Only individuals, as laid out in a bill introduced last year by NDP Leader Carole James, will be allowed to make contributions.
"Let's get big money out of politics," James told reporters in response to the Straight 's question about campaign-finance reform during a campaign stop in Vancouver on April 21. "Let's take a look at making sure that it's the people who make the decision about the government they elect."
The 2008 financial reports submitted by the NDP and the governing B.C. Liberal party in March to Elections B.C. show the extent of corporate and trade-union financing in provincial politics.
The B.C. Liberals raised a total of $7.5 million last year, of which $4.7 million came from corporations. Unincorporated business and commercial organizations accounted for an additional $484,588. The party received a paltry $3,040 from trade unions.
Individual donors gave the B.C. Liberals $1.9 million, almost double the $1.1 million the NDP got from individual contributors.
All in all, the NDP raised $2.9 million in contributions in 2008, and $624,045.42 was given by trade unions, which form the party's base of support. In contrast to the ruling party, the NDP got only $32,100 from corporations, and an even smaller $1,450 from unincorporated business and commercial organizations.

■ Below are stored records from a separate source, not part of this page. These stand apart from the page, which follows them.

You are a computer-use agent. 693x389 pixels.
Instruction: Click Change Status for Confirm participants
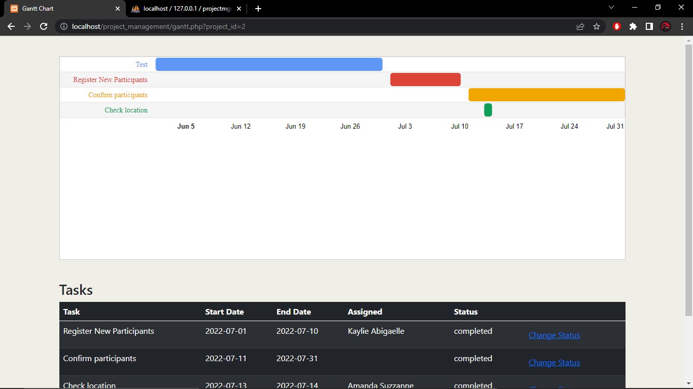tap(554, 362)
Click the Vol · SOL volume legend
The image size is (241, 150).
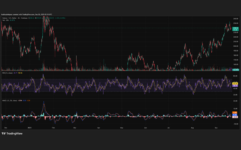6,20
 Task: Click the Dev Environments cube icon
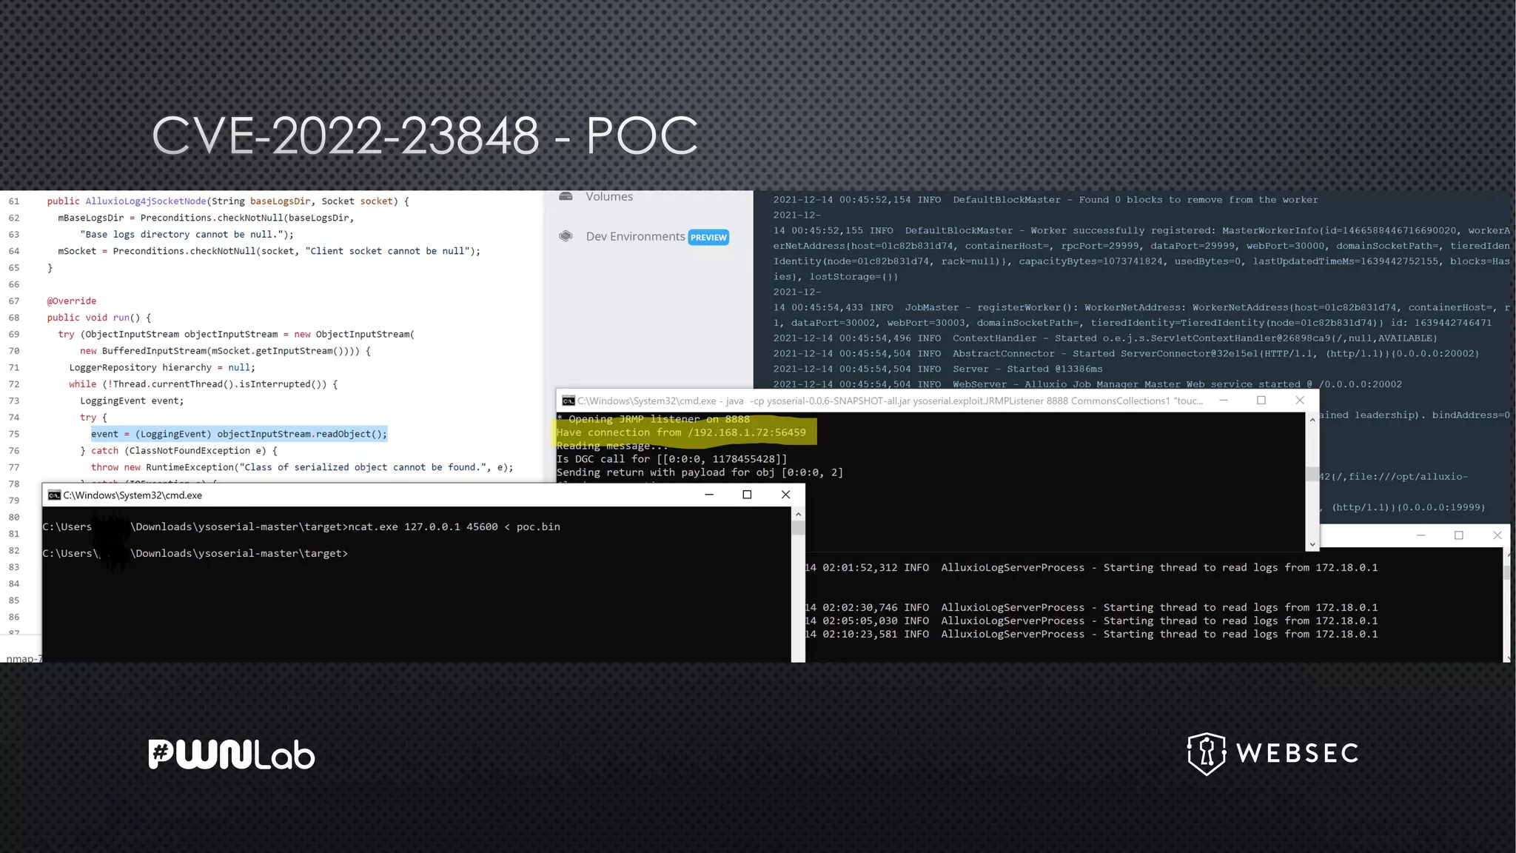pos(566,236)
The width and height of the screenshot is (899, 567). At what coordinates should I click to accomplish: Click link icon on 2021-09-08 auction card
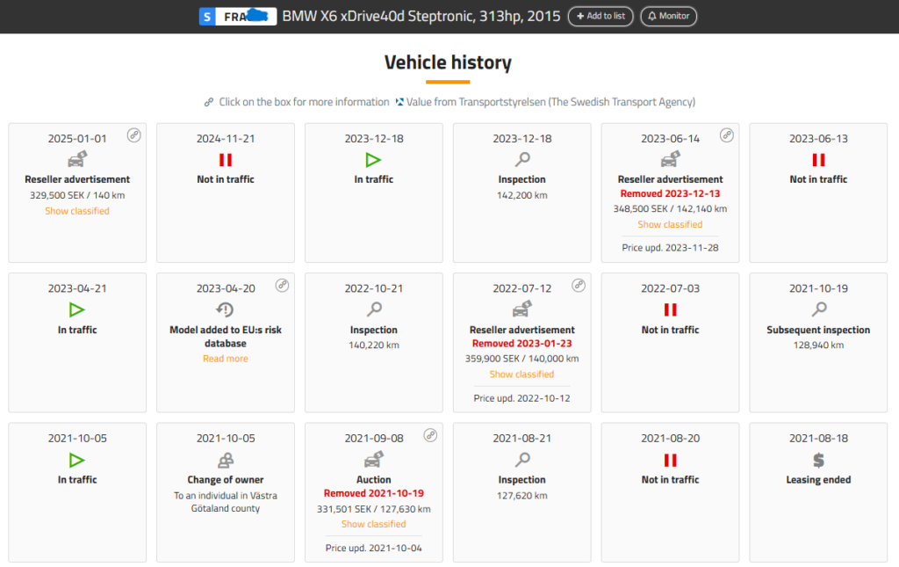[x=430, y=434]
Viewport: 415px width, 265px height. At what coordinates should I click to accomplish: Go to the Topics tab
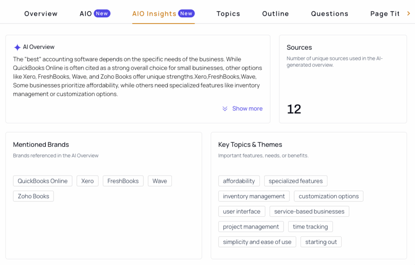(228, 14)
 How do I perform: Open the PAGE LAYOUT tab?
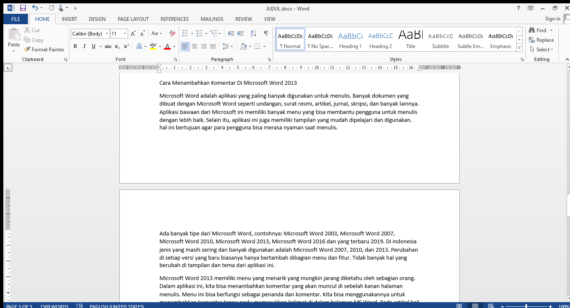pyautogui.click(x=133, y=19)
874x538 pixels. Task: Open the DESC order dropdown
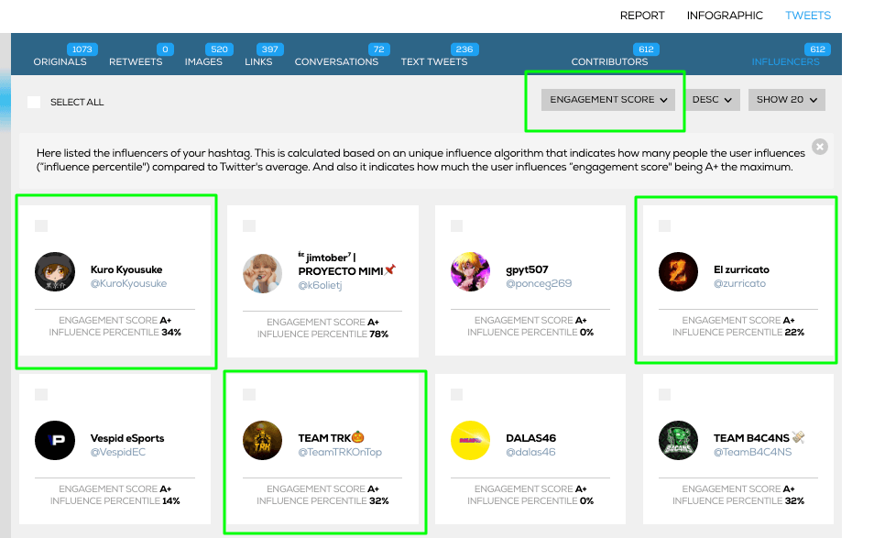click(712, 100)
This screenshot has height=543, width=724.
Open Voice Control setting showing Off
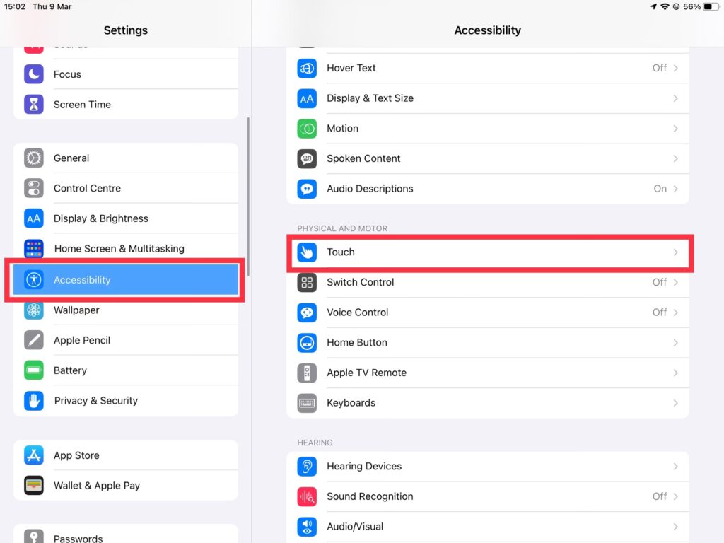point(487,313)
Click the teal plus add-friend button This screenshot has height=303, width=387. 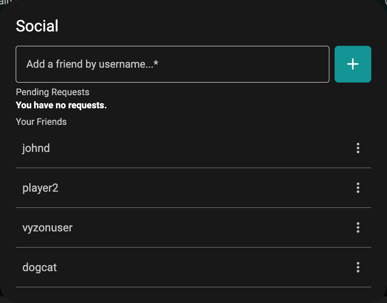352,64
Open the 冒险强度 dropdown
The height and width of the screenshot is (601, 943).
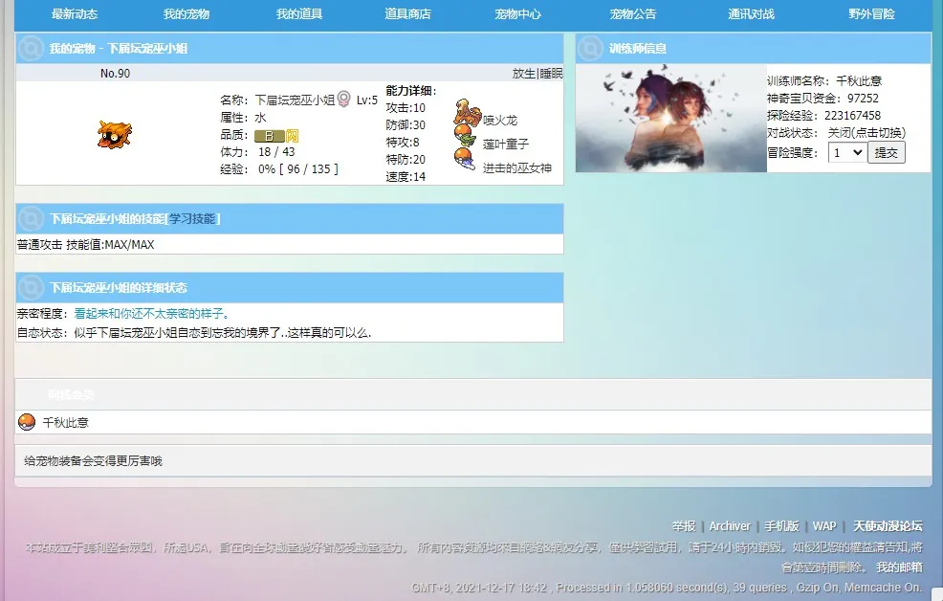(x=846, y=152)
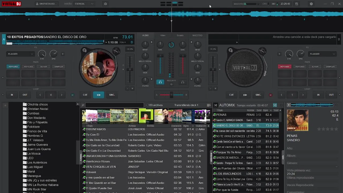The height and width of the screenshot is (193, 343).
Task: Switch to the Video mixer tab
Action: (x=163, y=35)
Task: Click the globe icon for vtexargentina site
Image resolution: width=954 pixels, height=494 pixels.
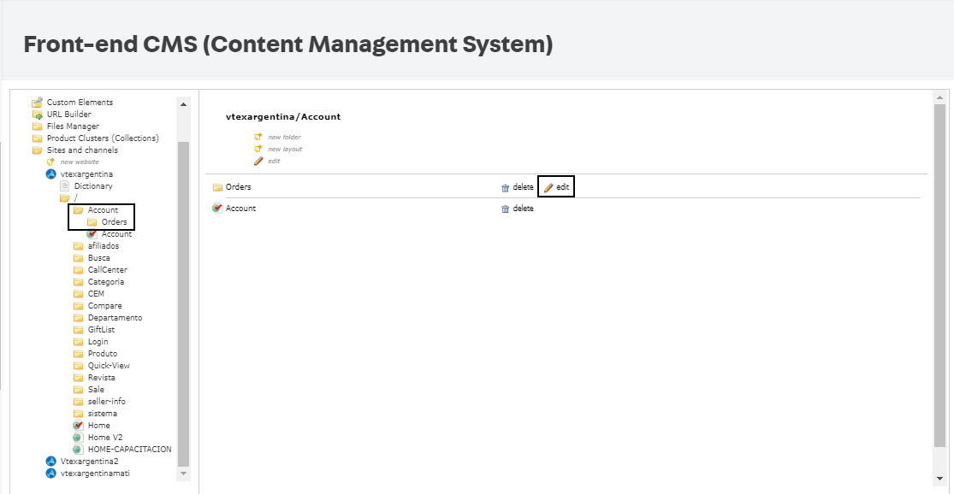Action: (50, 173)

"I believe it's important that we bring in accountability, whether it's a lobbyist registration act, whether it's campaign-finance reform," James said.
According to James, an NDP government would include election financing in discussions about electoral reform, particularly "banning union and corporate donations and making sure the public is in charge of the electoral process again".
In May 2008, James introduced Bill M 215—the Campaign Finance Reform Act, 2008—but it wasn't passed by the legislature.
"We're going to proceed with that if we win the election," Vancouver-Kingsway NDP MLA Adrian Dix said.